Le procès de Jean Pierre Bemba suspendu jusqu’au 22 août

Le procès de Jean-Pierre Bemba a été suspendu le 11 juillet, et reprendra le 22 août après les vacances judiciaires, avec l’audition du 26ème témoin de l’accusation. Entre le 1er et le 11 juillet, le témoin 168, considéré par le procureur comme l’un de ses témoins clés, a déposé à huis clos.

Au cours des dernières semaines, le procureur a présenté des témoins et victimes de scènes de pillage. Ces témoins ont aussi apporté des précisions sur les Banyamulenge, surnom donné aux soldats du Mouvement pour la libération du Congo (MLC), la milice de Jean-Pierre Bemba.

Le sénateur congolais est accusé de crimes contre l’humanité pour les meurtres, les viols et les pillages commis en Centrafrique, en 2002 et 2003. La milice avait été appelée en renfort par le président d’alors, Ange-Félix Patassé, menacé par les rebelles de François Bozize qui s’étaient finalement emparés du pouvoir en mars 2003.

Début juin, le témoin 209 a expliqué que « les troupes que Bemba avait envoyées ici étaient composées de Rwandais et d’anciens soldats du président Mobutu. » Selon lui, « les Banyamulenge n’étaient pas, à l’origine, des militaires mais des fermiers, ils n’avaient pas l’habitude de porter des armes » et « c’est pour cette raison que je pense qu’au lieu de se battre, ils violaient les femmes et pillaient les biens, entre autres crimes ». S’exprimant en sango, « 209 » a estimé que les miliciens du MLC « étaient des indisciplinés qui ne respectaient pas le commandement, des paysans qui travaillaient dans des champs de haricots. Pour compléter l’effectif, on les avait enrôlés. »

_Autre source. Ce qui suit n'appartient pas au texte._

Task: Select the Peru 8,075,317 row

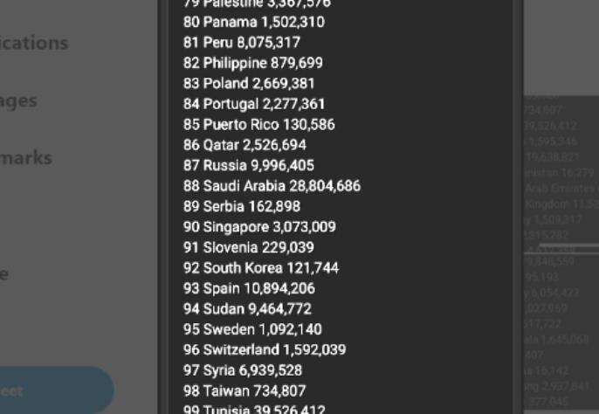Action: pyautogui.click(x=241, y=43)
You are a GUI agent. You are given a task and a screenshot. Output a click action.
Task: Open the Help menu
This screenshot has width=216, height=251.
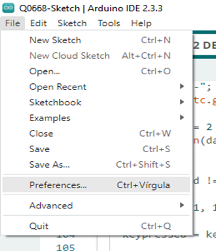coord(141,23)
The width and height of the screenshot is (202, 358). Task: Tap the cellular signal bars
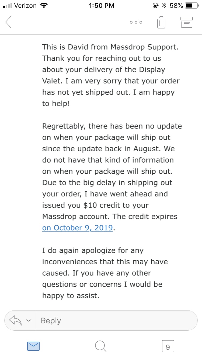click(x=8, y=6)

Pour le témoin 110, une habitante du PK12, certains banyamulenges étaient déjà présents en Centrafrique avant le début des combats, fin octobre 2002. Ils « étaient employés de maison et cireurs de chaussures ». Interrogée par le substitut, Eric Iverson, sur leur rôle dans la guerre au coté des troupes de Bemba, elle a expliqué que « les cireurs étaient comme des indicateurs : ils pointaient les maisons des personnalités dans le quartier, afin que cela soit pillé ».

A la barre, le témoin 112 a lui, détaillé les biens tombés entre les mains des rebelles qui l’on tabassé à son domicile. « J’avais un grand poste de radio. J’avais un matelas en mousse, épaisseur 18. Il y avait mes habits, mon lit, les lattes, j’avais une machine à coudre, j’avais un moulin à manioc, sans parler de ma maison dont les portes et les ouvertures ont été enlevées et transformées en bois de chauffe. » Interrogé sur la valeur perdue, « 112 » l’évalue à 3,2 million de francs CFA (4900 euros). « Ils chargeaient les biens dans des véhicules et faisaient traverser les check point avec ça. Donc pour moi, ils emmenaient tout cela de l’autre côté du fleuve », en République démocratique du Congo.

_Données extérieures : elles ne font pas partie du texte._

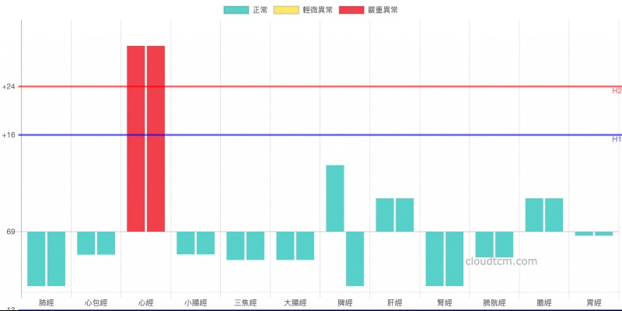Click the right 腎經 bar
622x311 pixels.
(454, 258)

Plus tard, « 112 » doit faire, pendant dix jours, les travaux ménagers de soldats de Bemba, dont l’un de leurs chefs, qui occupent une maison à Begoua. A la barre, le témoin a assuré que ce commandant était en contact régulier avec Jean-Pierre Bemba. « Je l’ai su parce qu’à chaque fois, quand le téléphone sonnait, il décrochait et se mettait à parler leur langue, notamment le lingala, a-t-il expliqué aux trois juges. Pendant ce temps, je m’occupais des tâche telles que moudre le manioc, laver le linge. » Mais le témoin n’a pas pu rapporter la teneur de ces conversations.

Après lui, un magistrat centrafricain a affirmé avoir, lui aussi, été victime de pillages. Déposant par vidéo-link depuis Bangui, Flavien Mbata n’était pas présent à son domicile du PK12, qu’il avait fui au début des combats. A son retour, il y a retrouvé deux documents, appartenant selon lui aux hommes du MLC. Un manuel d’entraînement militaire et un rapport d’opération, portant tous deux la mention « Armée de libération du Congo ».

Le procès de Jean-Pierre Bemba a débuté le 22 novembre 2010. A ce jour, 1619 victimes participent au procès, via leurs avocats. La chambre a fixé au 16 septembre 2011 la date limite au-delà de laquelle aucune autre victime ne pourra être admise à participer au procès.